Izatha peroneanella, also known as the small lichen moth or the green lichen tuft, is a moth of the family Oecophoridae. It is endemic to New Zealand, where it is found throughout the North Island, other than the Aupouri Peninsula of Northland.

== Description ==
The wingspan is 15–24.5 mm for males and 17–29.5 mm for females. This moth has pale green forewings with patches of raised black scales that camouflage it well when it rests on lichens. The colouration of this moth is variable with the pale green forewings sometimes being white while in another form the black tufts are coloured brown. The male lectotype, collected in Auckland by D. Bolton, is held at the Natural History Museum, London.

== Distribution ==
This species is endemic to New Zealand. It is found in the North Island with the exception of the Aupouri Peninsula.

== Biology and behaviour ==
Larvae of this species grow to approximately 16mm long and pupate in early November within its tunnel. There is one generation per year. Adults are on wing from September to early April. They are attracted to light and have been collected via a mercury vapour light trap.

== Habitat and host species ==
This species is commonly found near native forest.

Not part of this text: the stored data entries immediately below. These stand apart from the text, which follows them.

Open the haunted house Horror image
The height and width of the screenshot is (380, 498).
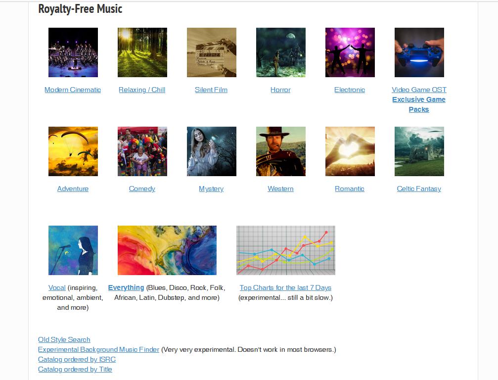tap(281, 52)
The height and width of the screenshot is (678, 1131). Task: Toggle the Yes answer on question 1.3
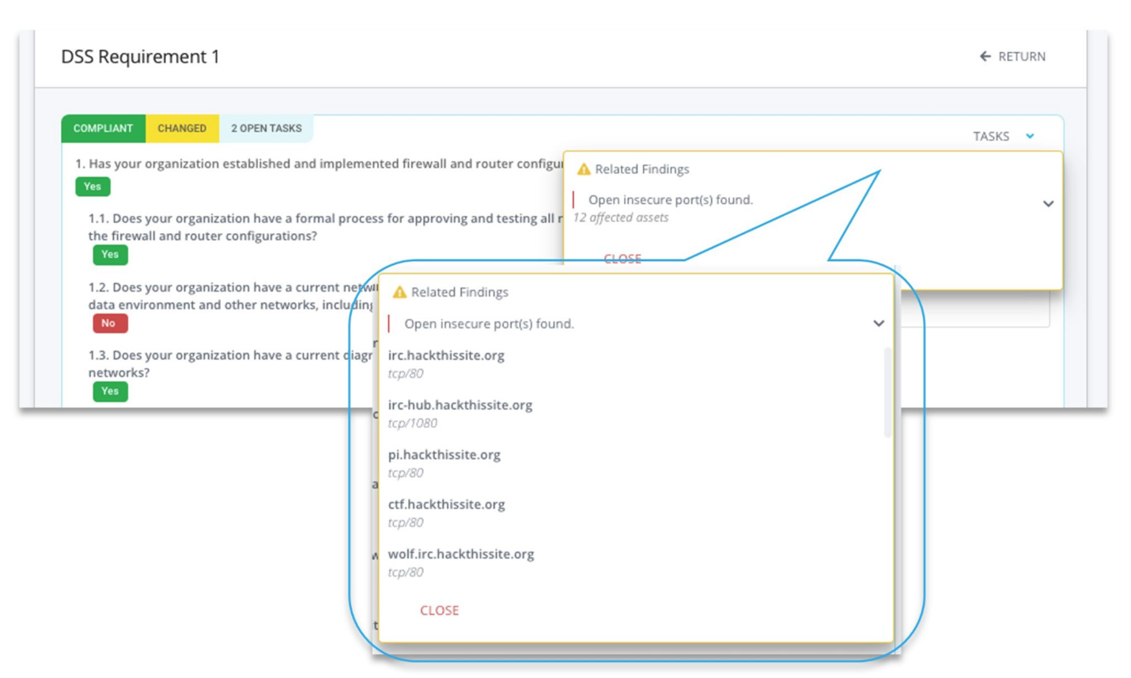(x=110, y=391)
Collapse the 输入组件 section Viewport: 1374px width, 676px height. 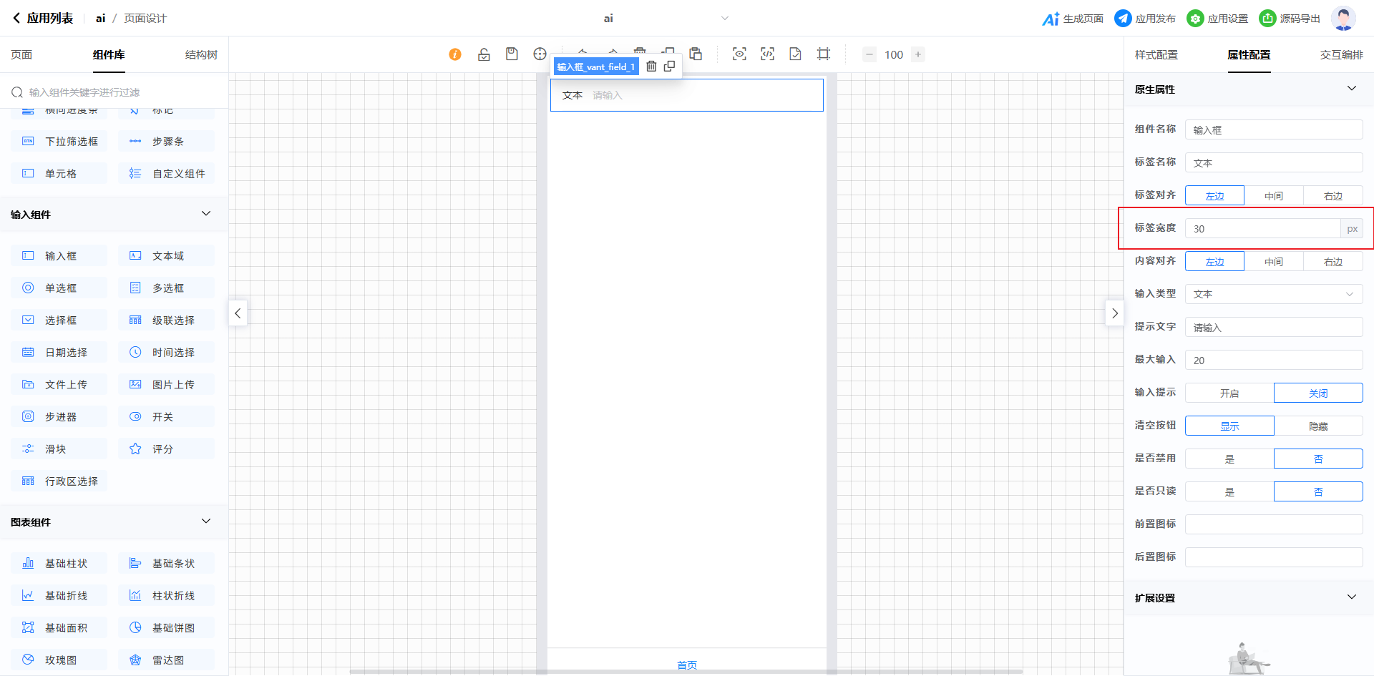click(206, 214)
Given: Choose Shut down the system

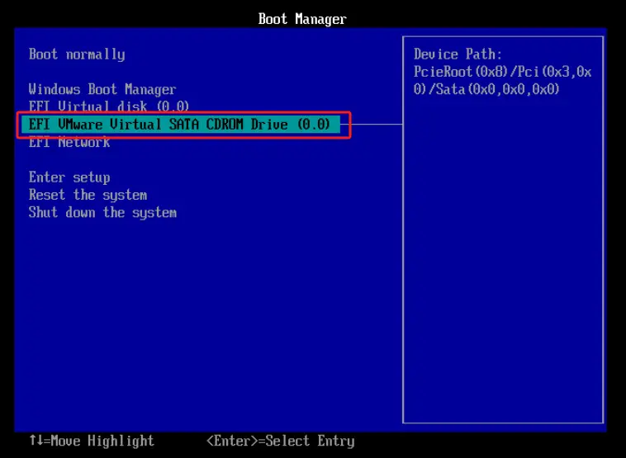Looking at the screenshot, I should point(102,213).
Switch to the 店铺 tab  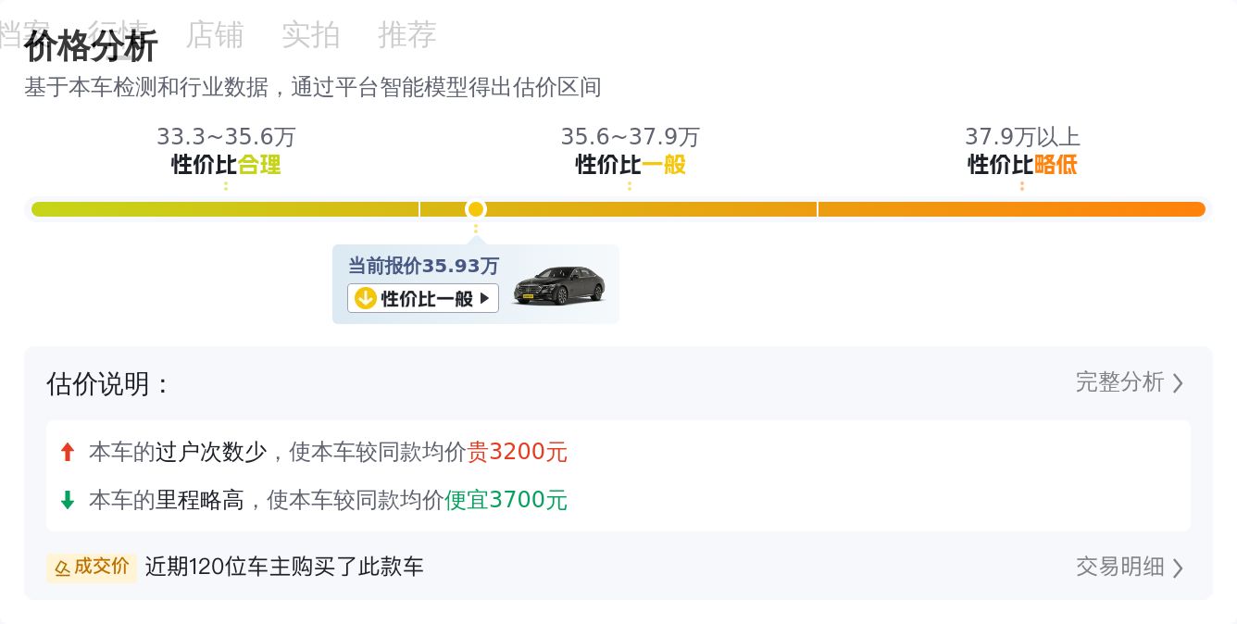[x=215, y=35]
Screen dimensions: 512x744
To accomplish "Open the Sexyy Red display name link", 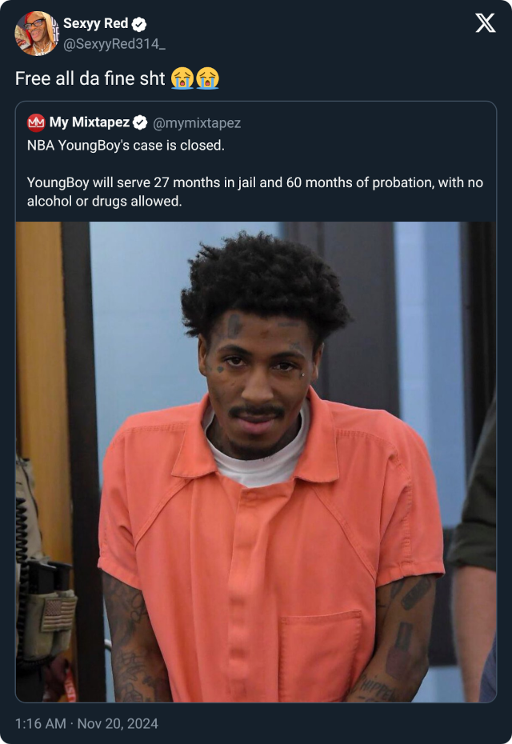I will [96, 23].
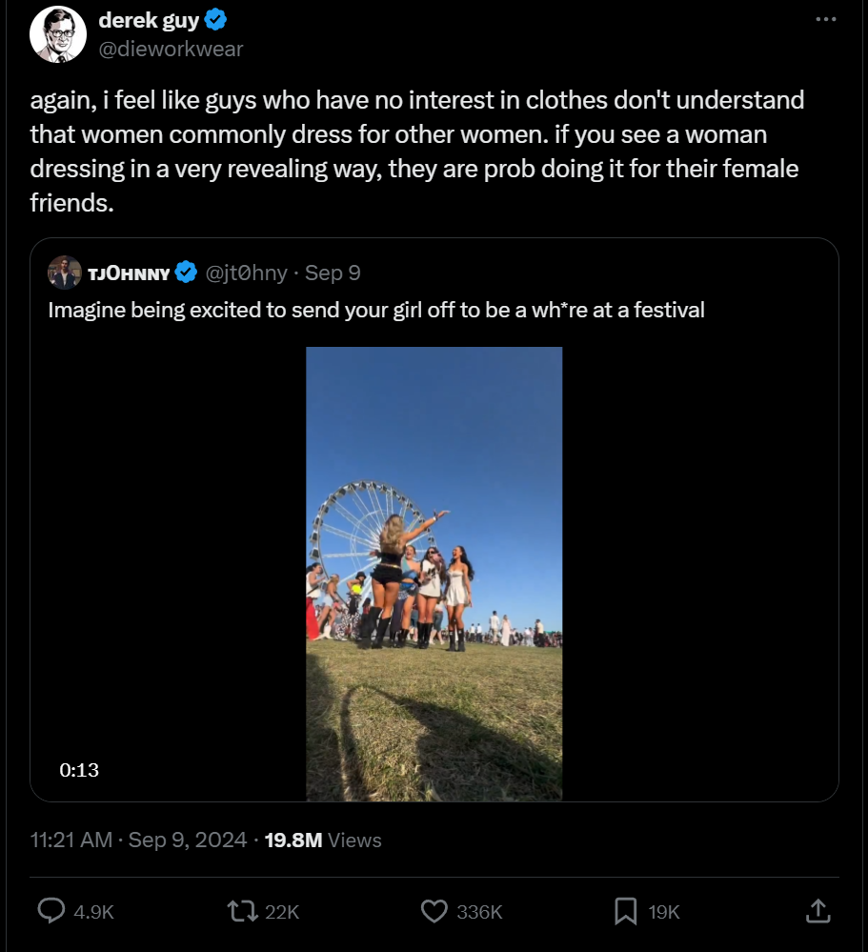Image resolution: width=868 pixels, height=952 pixels.
Task: Click the @jt0hny handle in quoted tweet
Action: pos(247,273)
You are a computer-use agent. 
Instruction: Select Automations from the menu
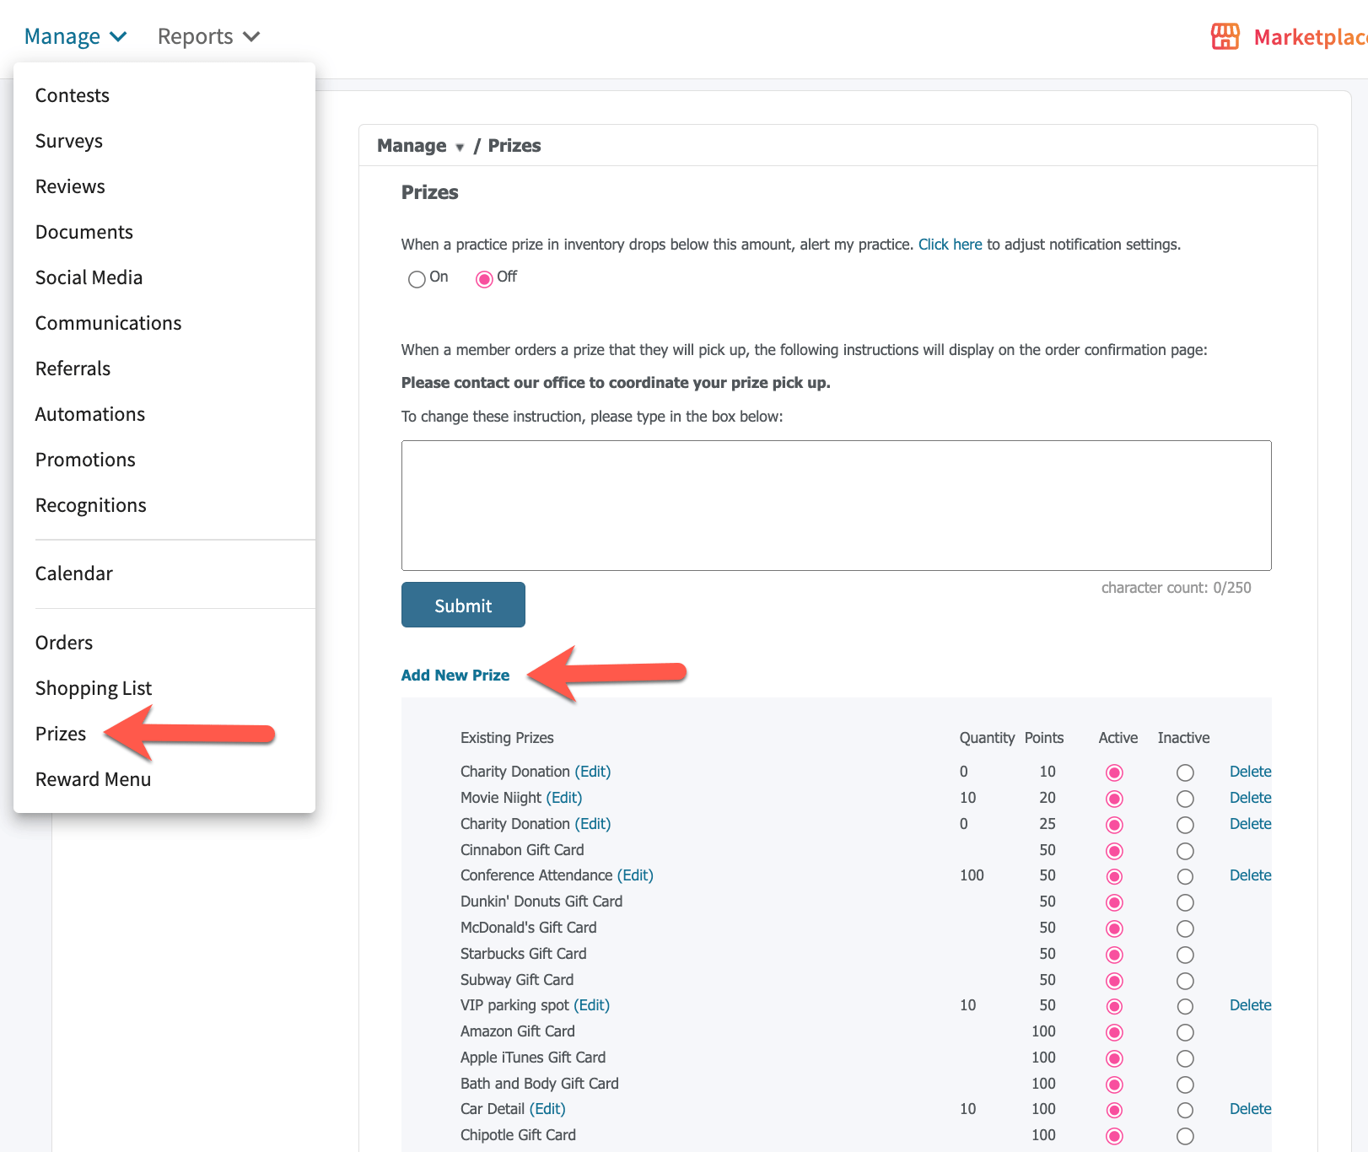90,414
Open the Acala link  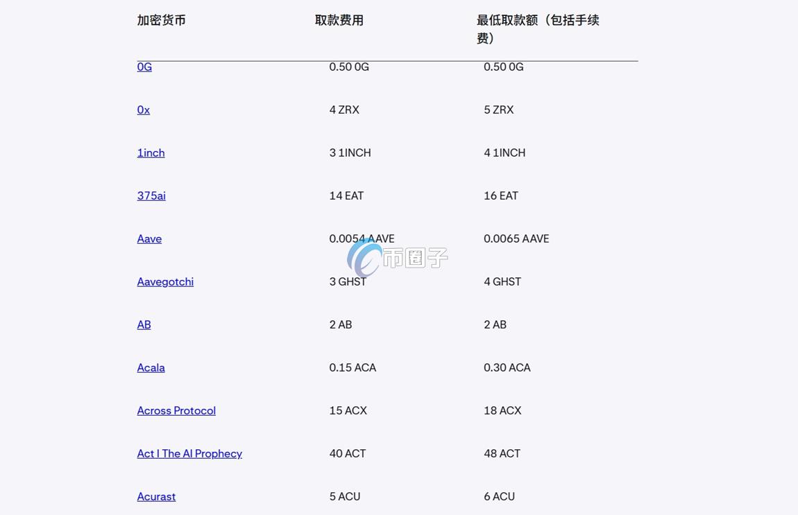[x=151, y=367]
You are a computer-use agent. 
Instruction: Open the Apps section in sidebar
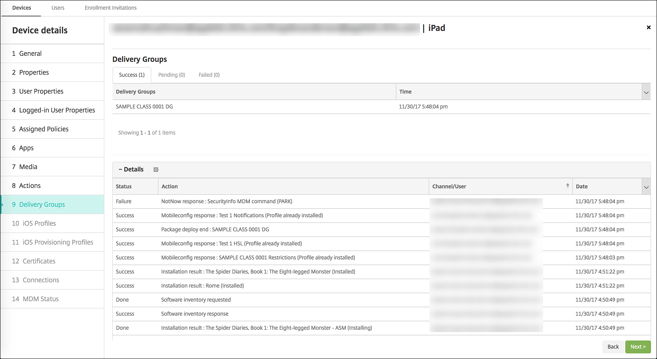[x=26, y=148]
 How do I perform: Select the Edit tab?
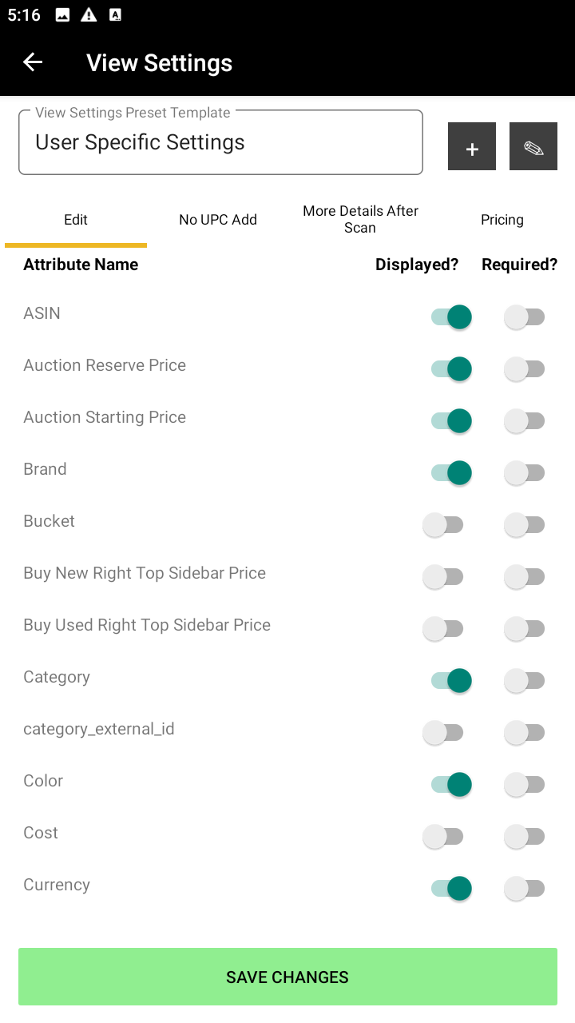tap(76, 220)
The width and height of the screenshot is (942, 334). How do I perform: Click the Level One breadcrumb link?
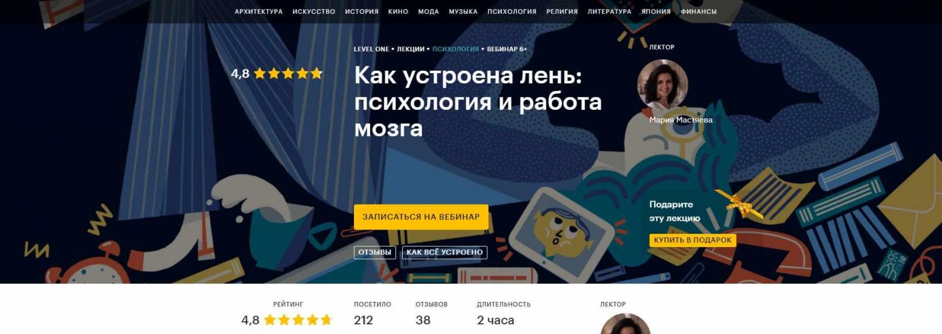point(371,49)
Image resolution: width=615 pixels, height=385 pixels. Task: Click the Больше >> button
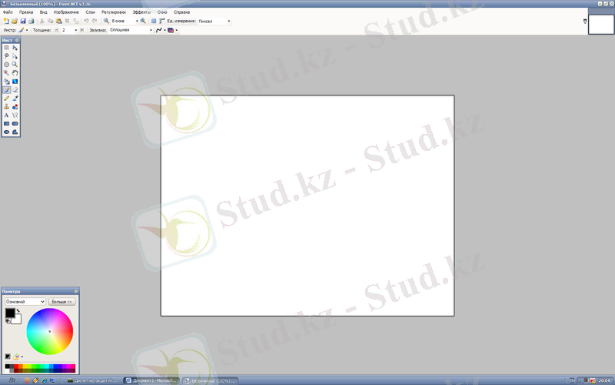tap(62, 302)
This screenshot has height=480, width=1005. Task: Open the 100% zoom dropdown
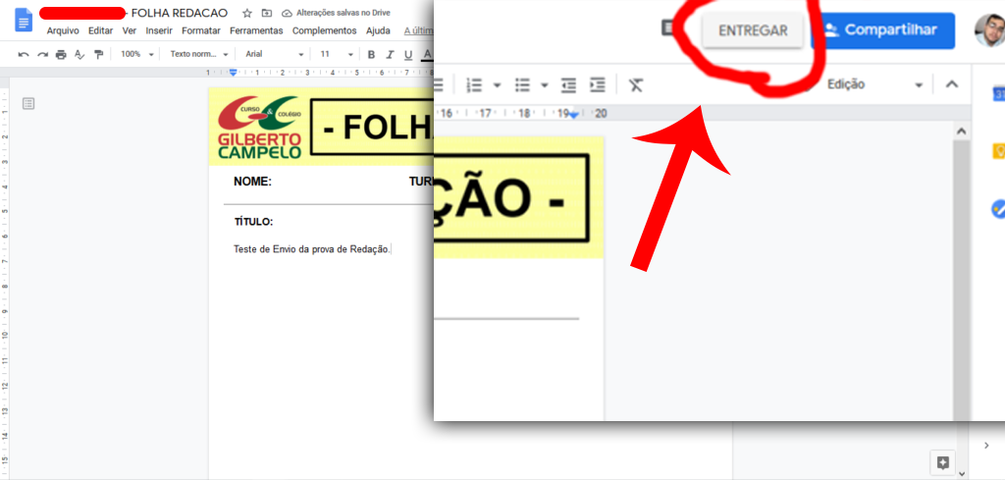tap(136, 54)
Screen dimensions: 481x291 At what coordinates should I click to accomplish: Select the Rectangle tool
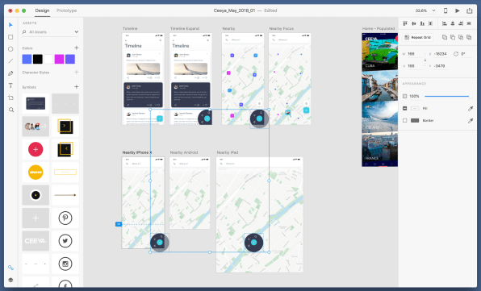click(x=10, y=37)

Larvae have been recorded feeding on the dead wood of a variety of angiosperm species. They bore tunnels into the wood. The larvae usually prefer standing dead trees rather than wood found on the forest floor. Larvae have been reared from Alseuosmia species, Carpodetus serratus, Coprosma grandifolia, Coriaria arborea, Fuchsia excorticata, Notelaea species, Pseudopanax arboreus, Ripogonum scandens, Sophora species and Wisteria species.